Toronto

Holocaust denier Ernst Zundel dead at 78: wife

Ernst Zundel, a Holocaust denier who lived in Canada for four decades before being deported to Germany to face prosecution, has died, according to a statement from his wife Ingrid Zundel.

Zundel lived in Canada for decades before being extradited to Germany in 2005

A photo from 2007 shows Holocaust denier Ernst Zundel waiting for the proclamation of his sentence at court in Mannheim, southwestern Germany. A statement from his wife says he has died. (Torsten Silz/AFP/Getty Images)

A notorious Holocaust denier who lived in Canada for decades before being deported to Germany to face prosecution has died, according to a statement from his wife Ingrid Zundel.

Ernst Zundel died Sunday at home in Germany after he was found unconscious by his sister Sigrid, the statement says. 

Zundel was born in Germany, but later moved to Canada, where he operated a business and published Nazi propaganda before being convicted of "spreading false news" in 1985.

That conviction was overturned seven years later when the Supreme Court of Canada argued the charge violated Zundel's Charter right to freedom of expression. 

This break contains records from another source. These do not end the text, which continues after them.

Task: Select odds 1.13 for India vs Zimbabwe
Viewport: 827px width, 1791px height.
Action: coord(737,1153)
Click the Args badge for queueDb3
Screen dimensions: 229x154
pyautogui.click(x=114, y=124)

Zundel would go on to live in Toronto's Cabbagetown neighbourhood for several years before a Federal Court ruled in 2005 that he was a national security threat, citing his connection with white supremacist and neo-Nazi groups. The move paved the way to his extradition. 

In 2007, he was convicted in Germany of 14 counts of incitement of racial hatred and received a five-year sentence, the maximum allowable under the law.​ Having received credit for time served before trial, Zundel was freed in 2010.

Sunday's statement said Zundel reportedly died of a heart attack at the home where he was born in Germany's mountainous Black Forest region.

As news of the death broke, Bernie Farber, former chief executive officer of the Canadian Jewish Congress, told CBC News that Zundel had denied the genocide of "six million Jewish men, women and children." 

"He brought terrible anguish to those few who survived the evil of the Shoah," Farber said, referring to the Holocaust. "Jewish tradition demands that we do not defame the dead."